Prompt:
In your copy, leave out the pictures and output only the lines from the one holding "Image resolution: width=1006" through the end of the data below, exactly.

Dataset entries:
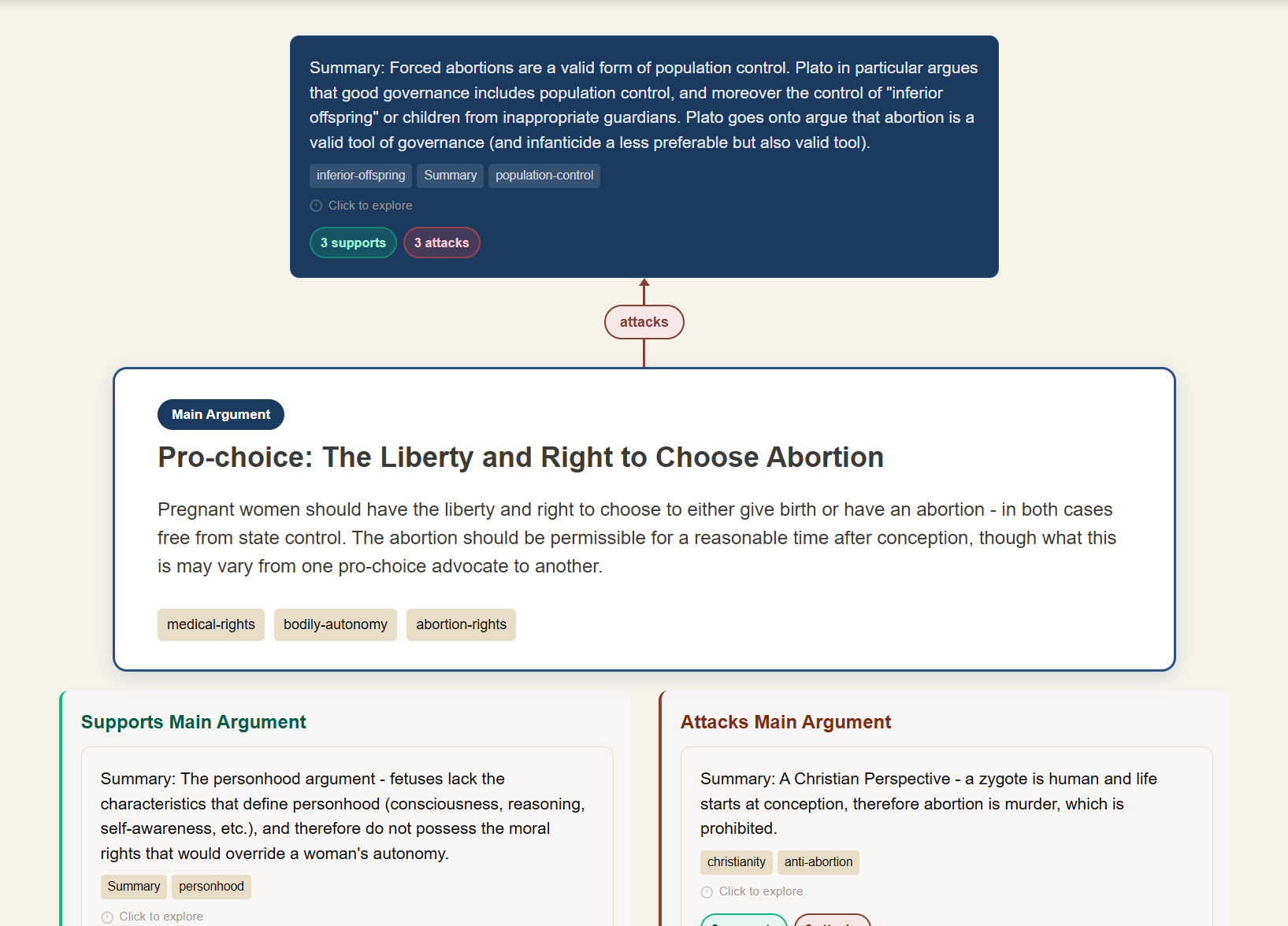Click the 'attacks' relationship pill between cards
Screen dimensions: 1288x926
pos(644,321)
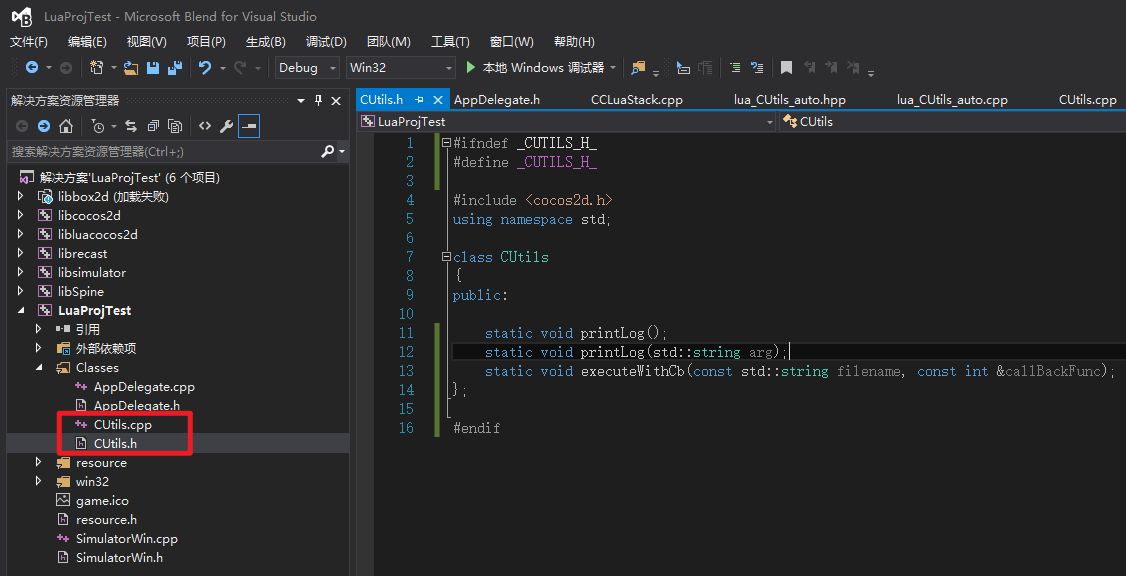Screen dimensions: 1126x576
Task: Click the View Code angle-brackets icon
Action: point(204,126)
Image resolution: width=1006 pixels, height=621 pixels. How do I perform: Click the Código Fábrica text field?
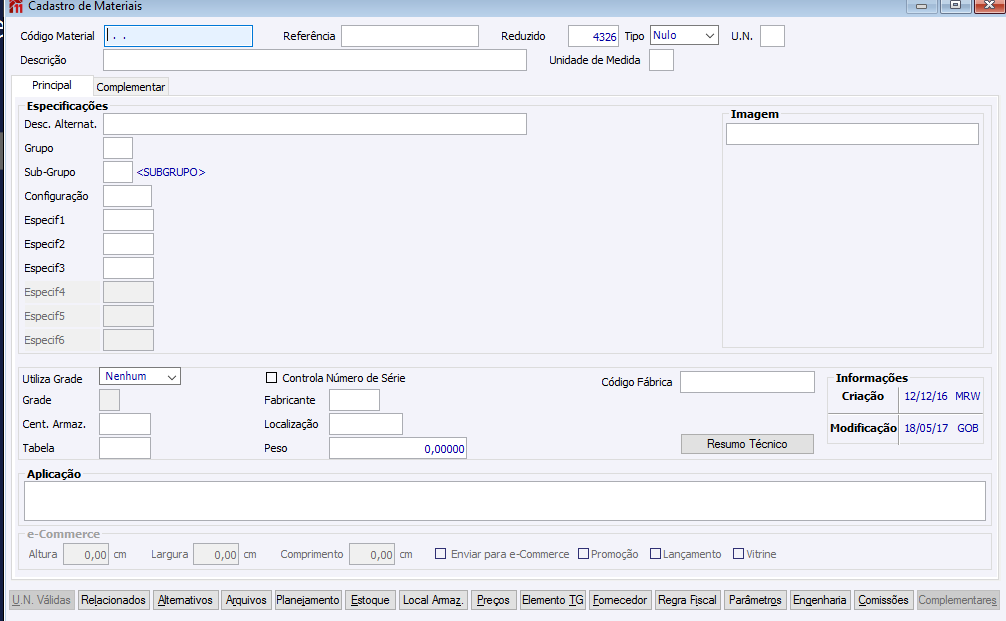(747, 382)
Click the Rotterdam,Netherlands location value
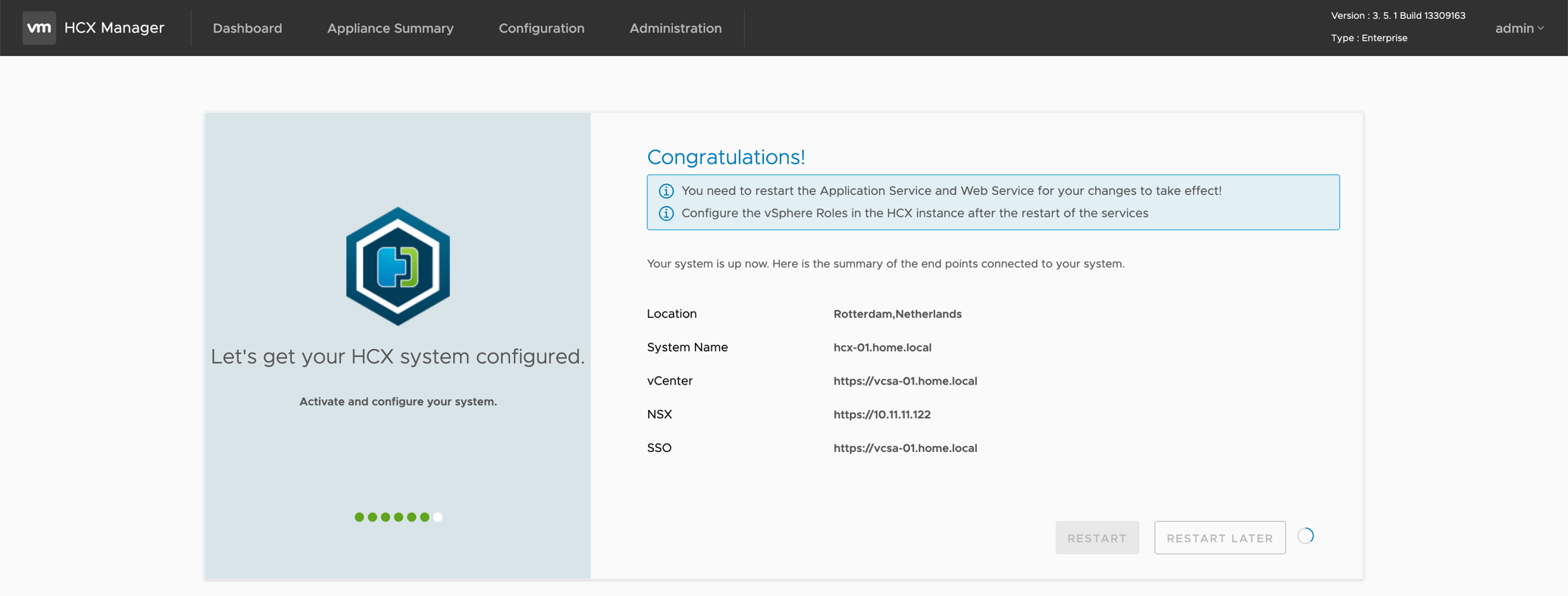The height and width of the screenshot is (596, 1568). tap(897, 314)
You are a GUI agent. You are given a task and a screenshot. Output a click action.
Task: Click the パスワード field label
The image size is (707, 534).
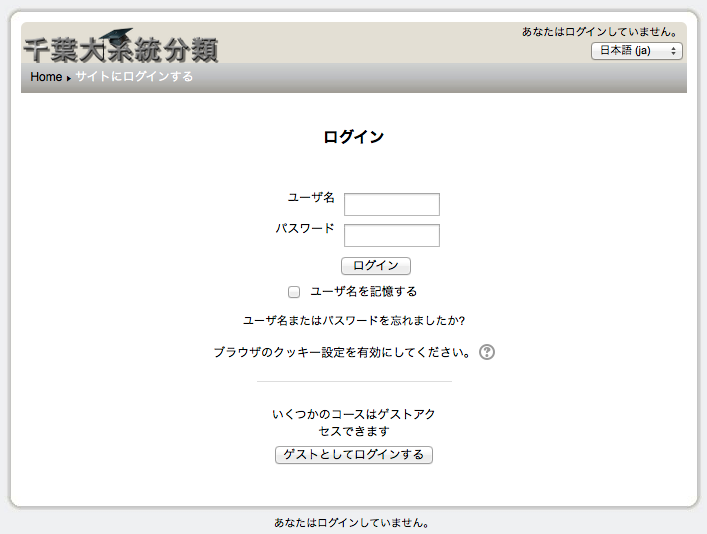coord(305,229)
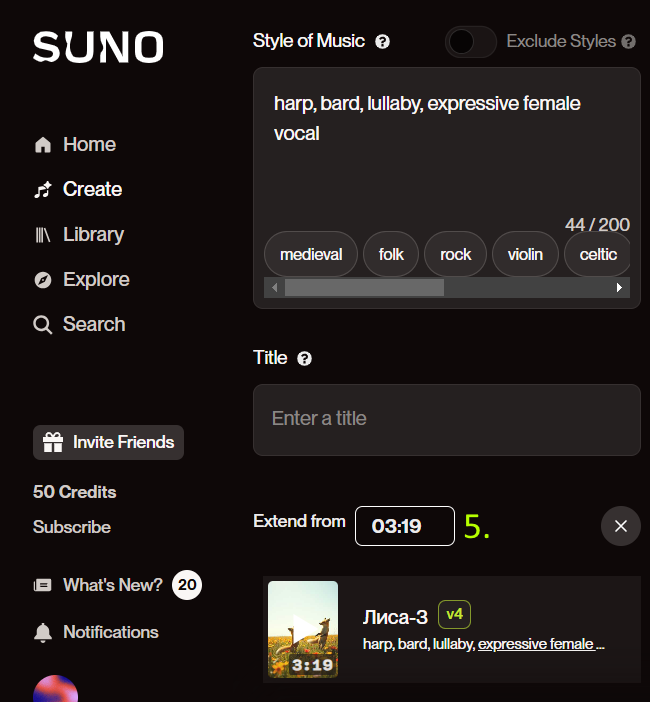Toggle the Exclude Styles switch

470,42
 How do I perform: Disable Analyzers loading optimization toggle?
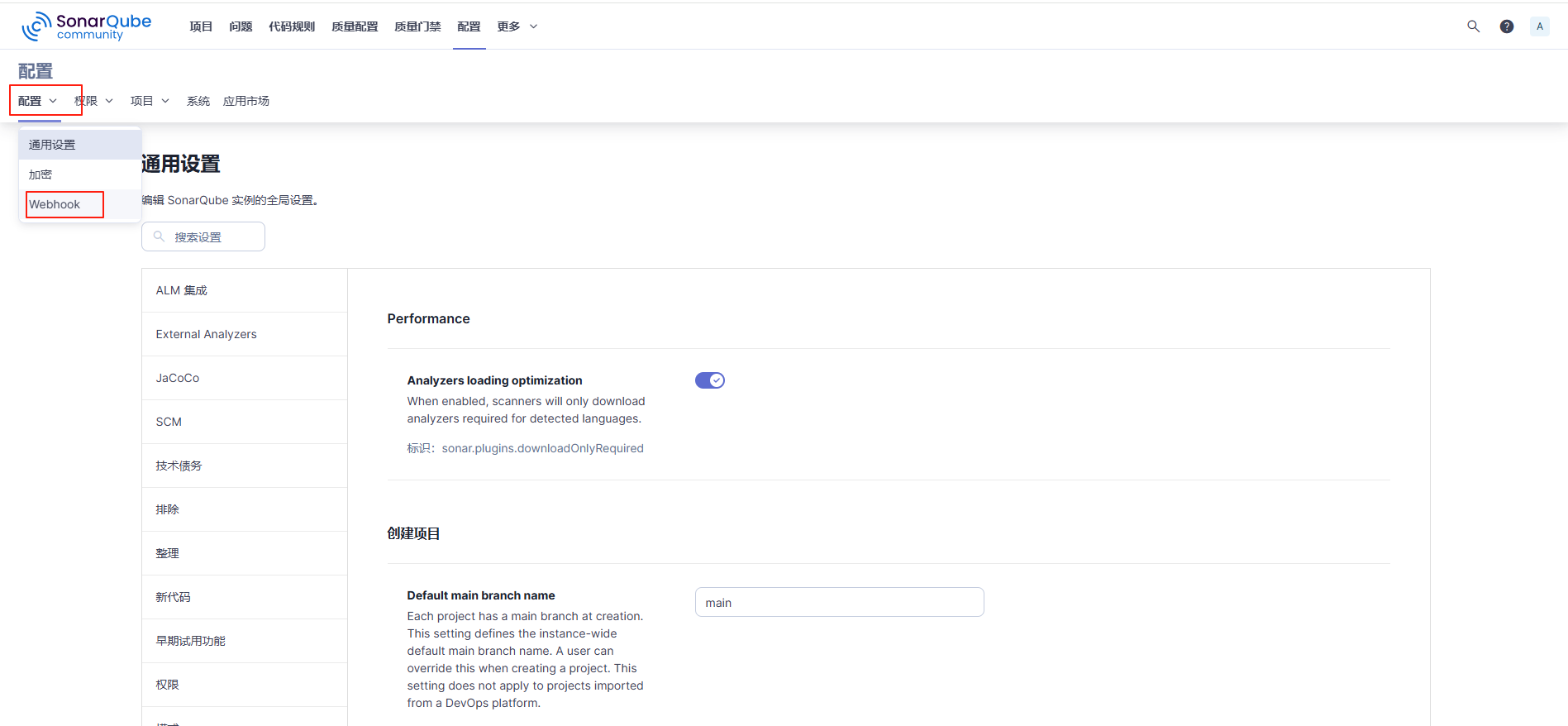pos(709,380)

Solved problem:
Image resolution: width=1006 pixels, height=621 pixels. How do I perform: Click the Código Fábrica text field?
(747, 382)
Click the Rotterdam,Netherlands location value
The height and width of the screenshot is (596, 1568). tap(897, 314)
You are a GUI agent. You are given a task and a screenshot. Output a click action.
Task: Click the パスワード field label
The image size is (707, 534).
coord(305,229)
Toggle the Exclude Styles switch

470,42
 How do I perform: Disable Analyzers loading optimization toggle?
pos(709,380)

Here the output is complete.